**Task directions**
The material below holds pictures; leave them out, and copy exactly, and only, the lines from the one with "Instruction: Open the" through the last.

>>>>

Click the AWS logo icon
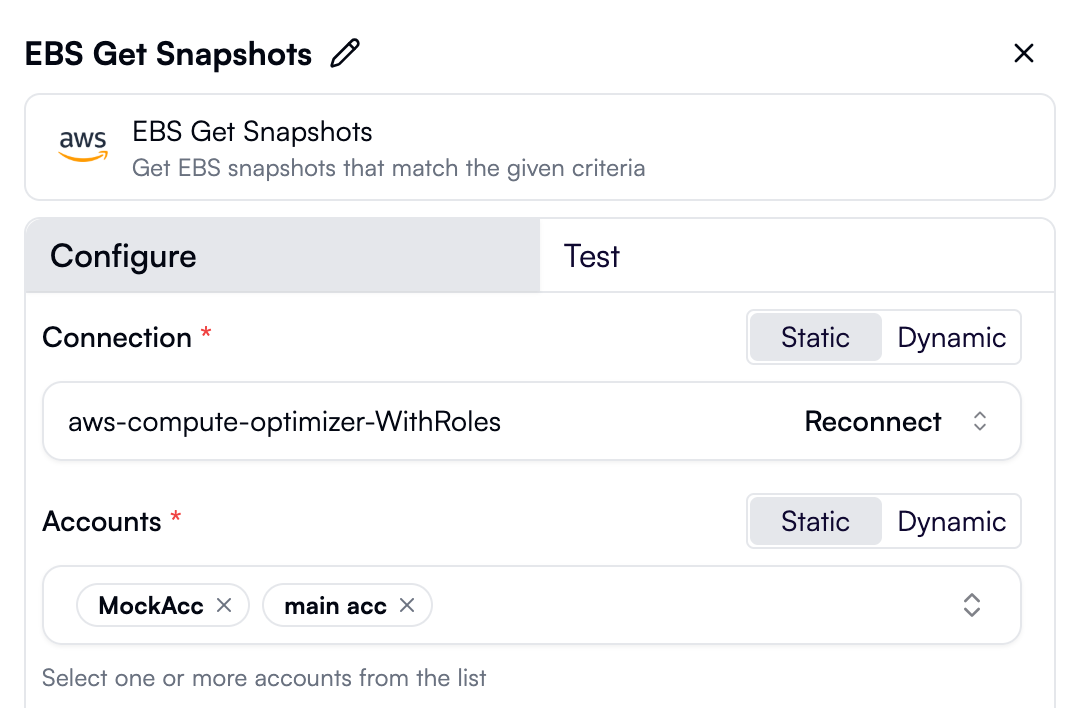Image resolution: width=1070 pixels, height=708 pixels. [83, 146]
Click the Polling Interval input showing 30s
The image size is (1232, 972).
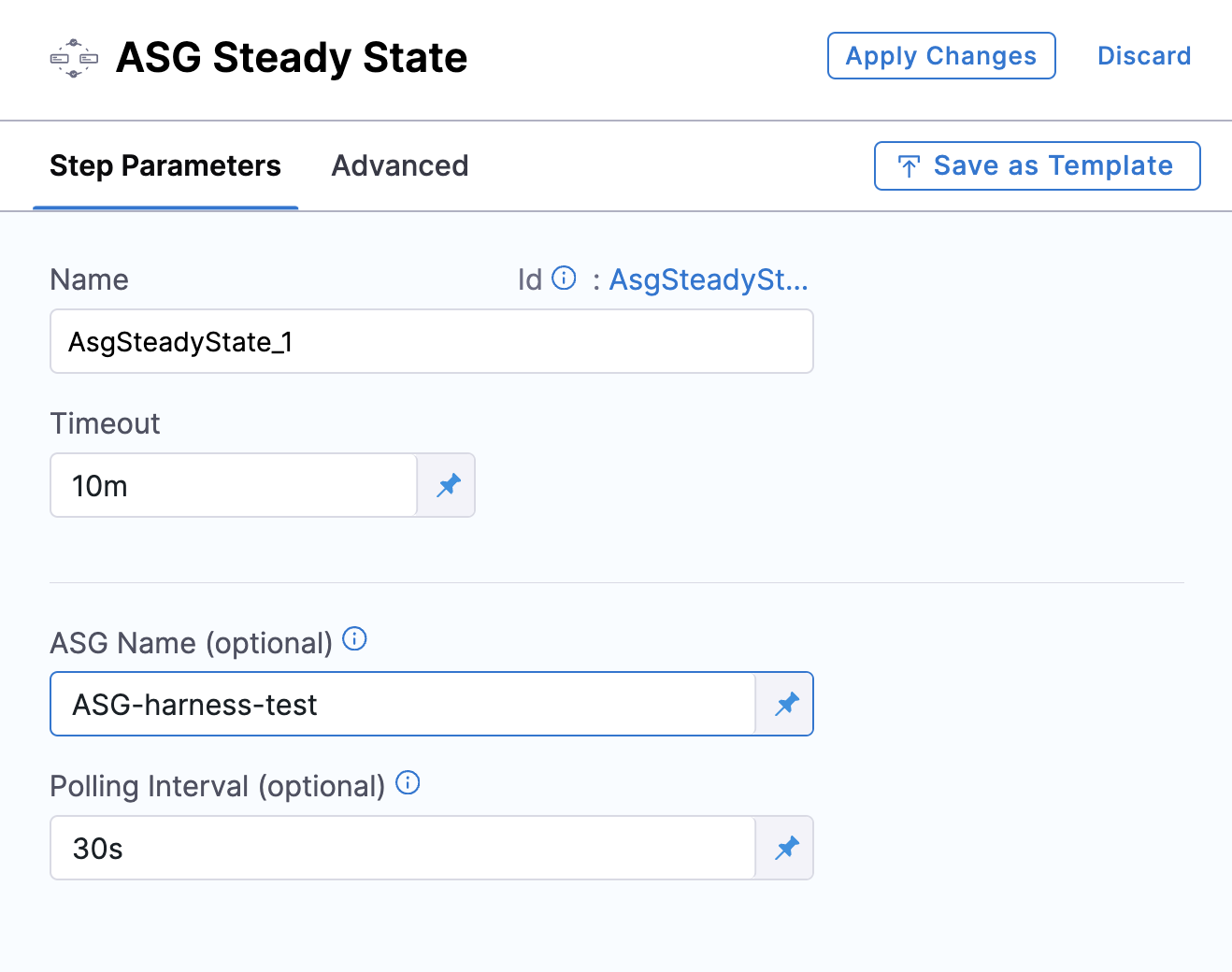[402, 849]
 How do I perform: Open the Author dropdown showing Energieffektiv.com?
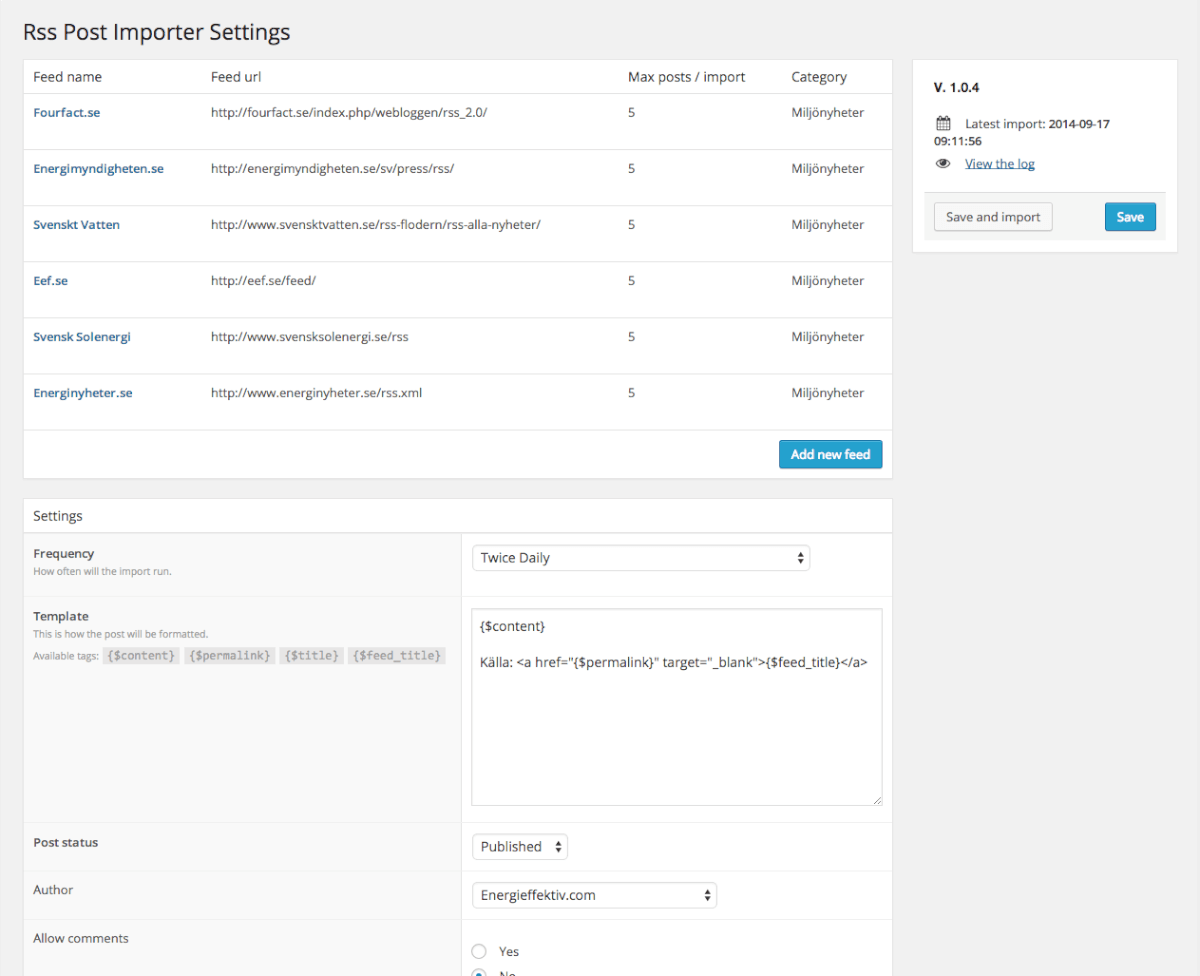(594, 895)
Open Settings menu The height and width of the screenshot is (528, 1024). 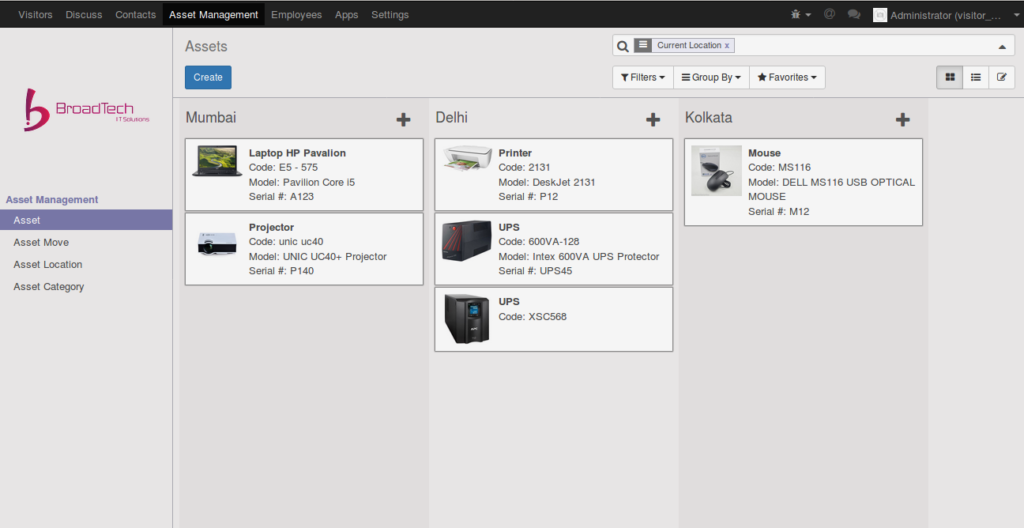(x=389, y=15)
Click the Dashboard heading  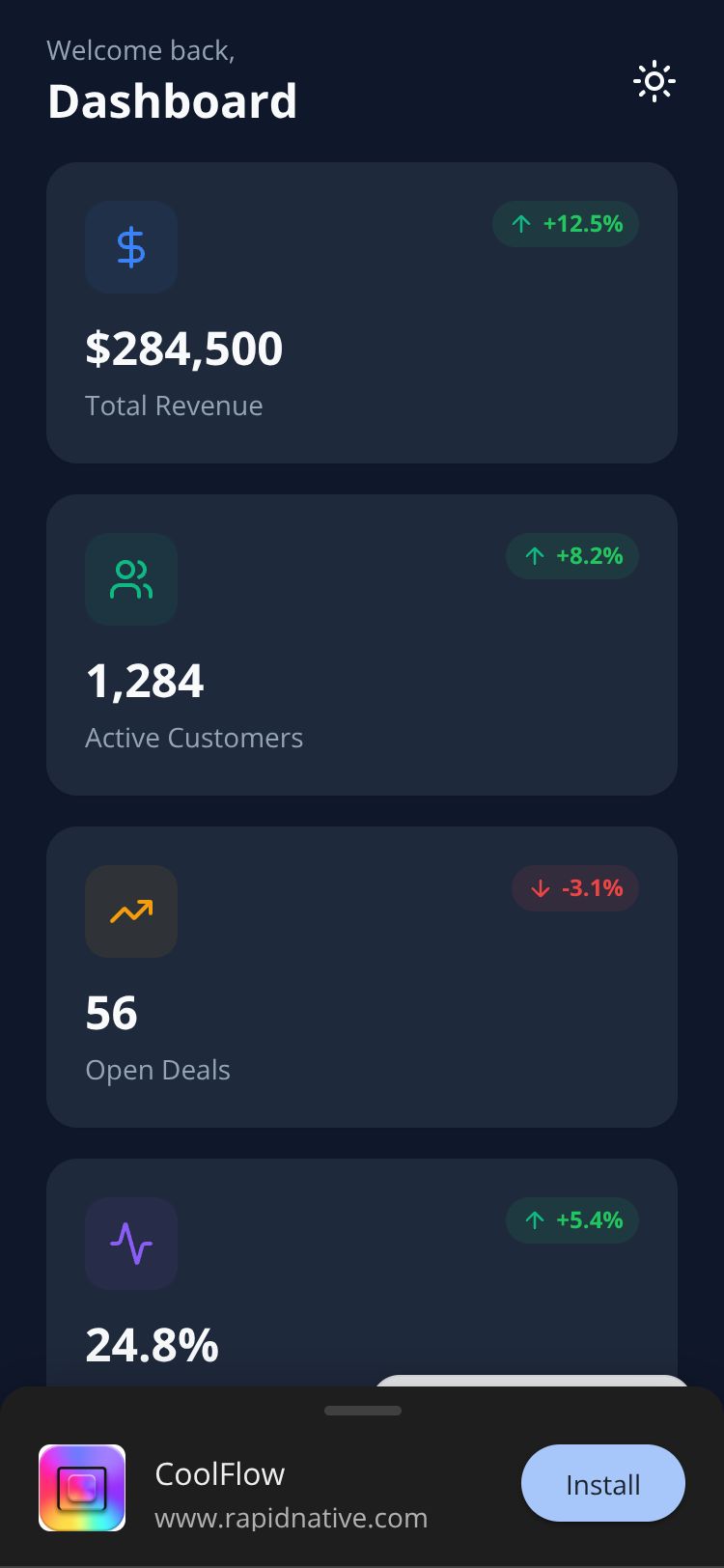click(x=172, y=101)
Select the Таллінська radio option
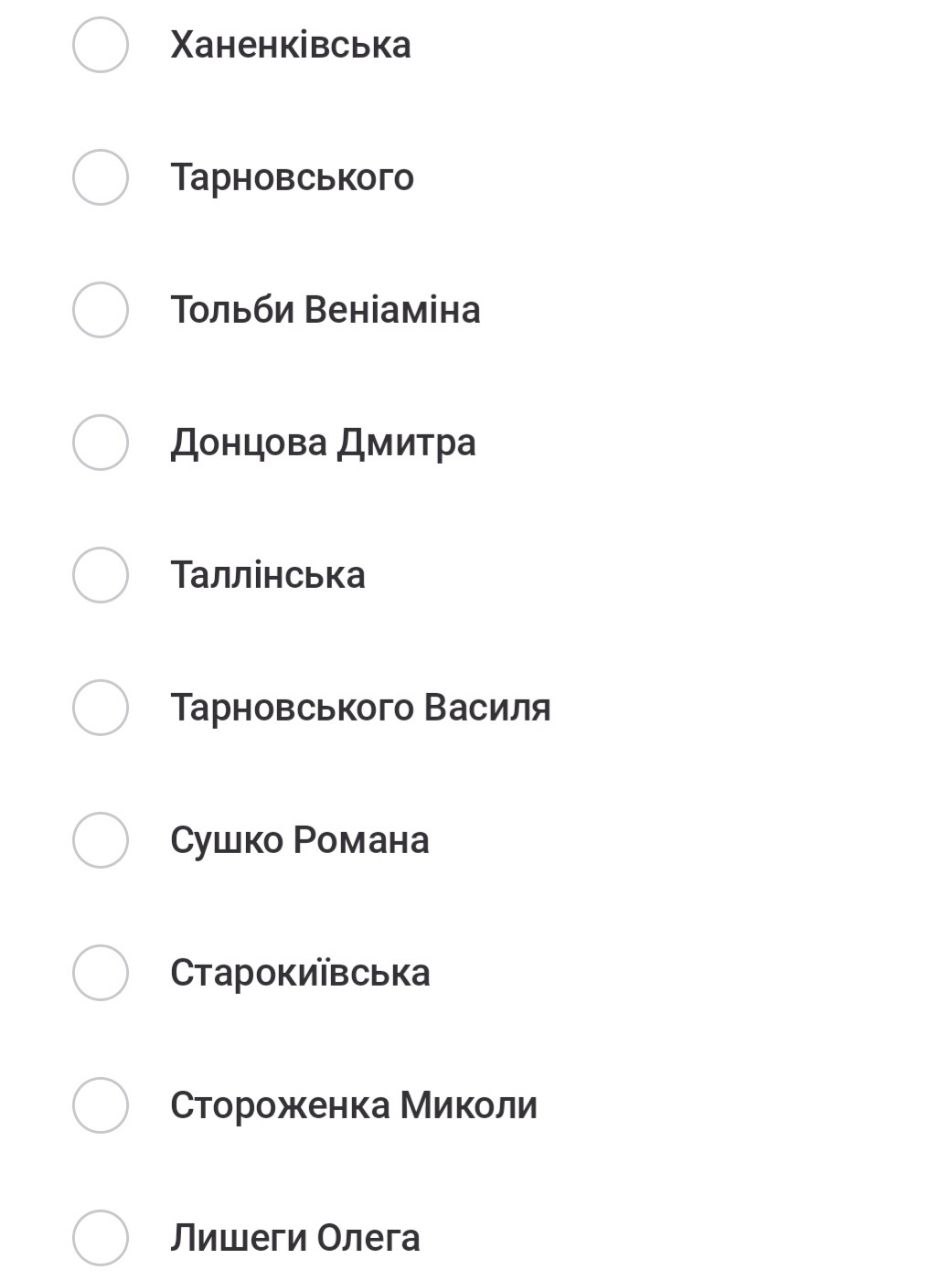Viewport: 944px width, 1280px height. point(100,575)
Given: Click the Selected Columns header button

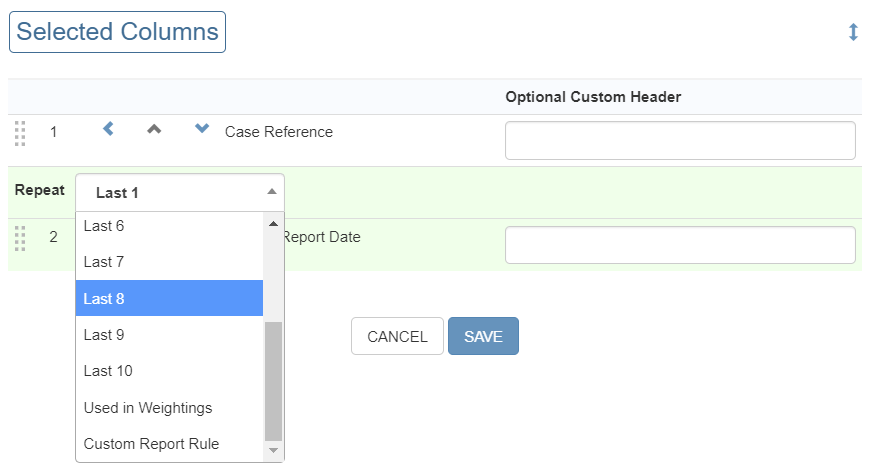Looking at the screenshot, I should [x=117, y=32].
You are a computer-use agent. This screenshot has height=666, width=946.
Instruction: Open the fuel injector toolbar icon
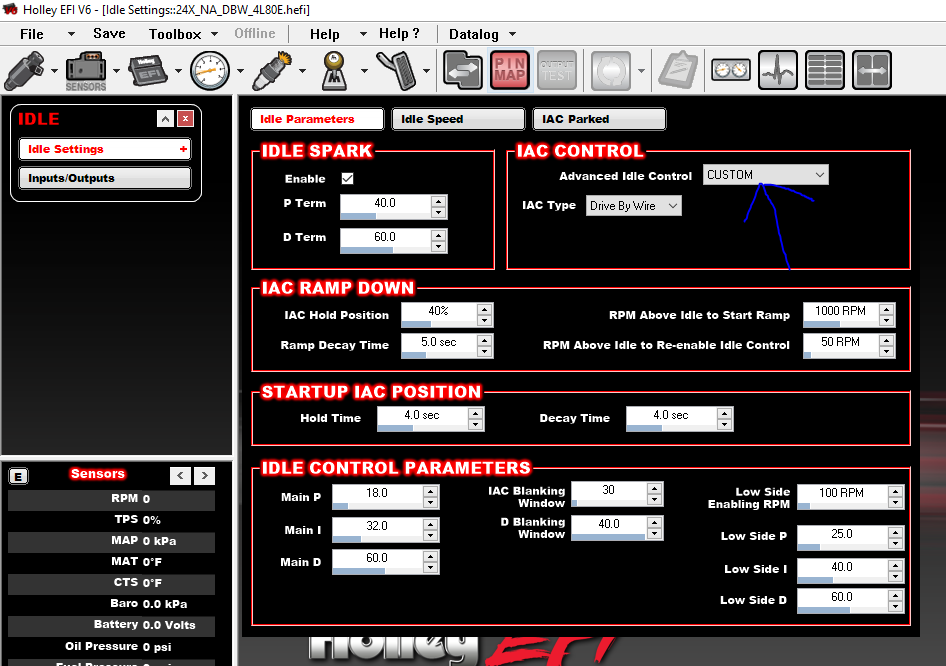24,71
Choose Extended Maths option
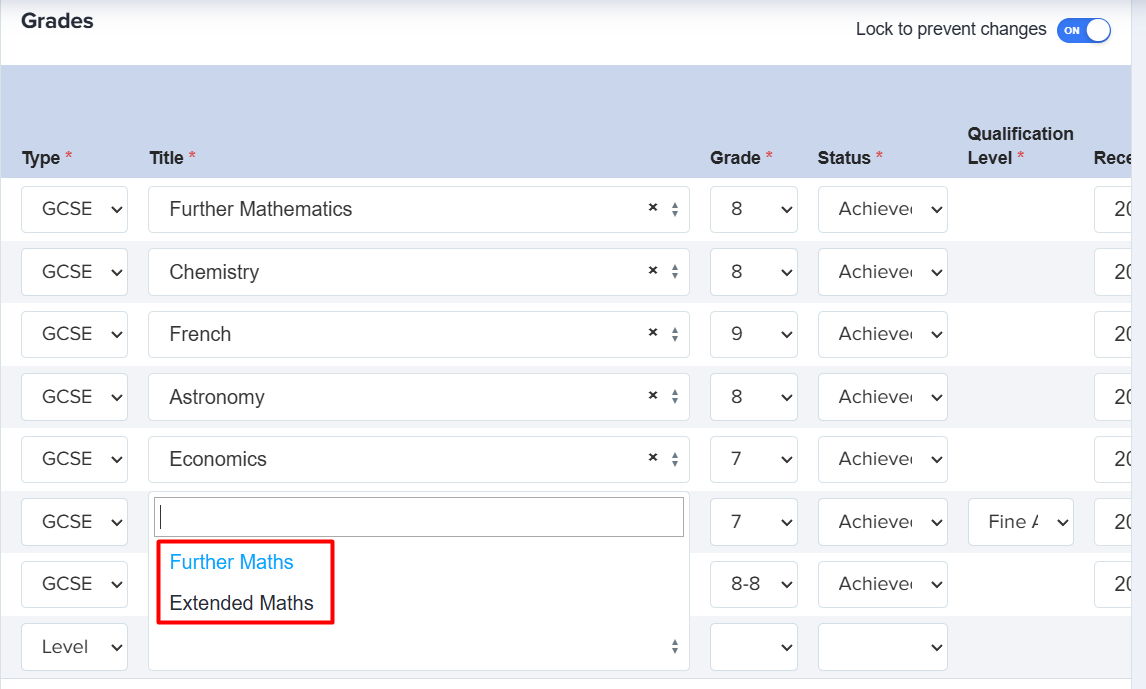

<<<<

**Task solution**
Instruction: Open the fuel injector toolbar icon
24,71
Choose Extended Maths option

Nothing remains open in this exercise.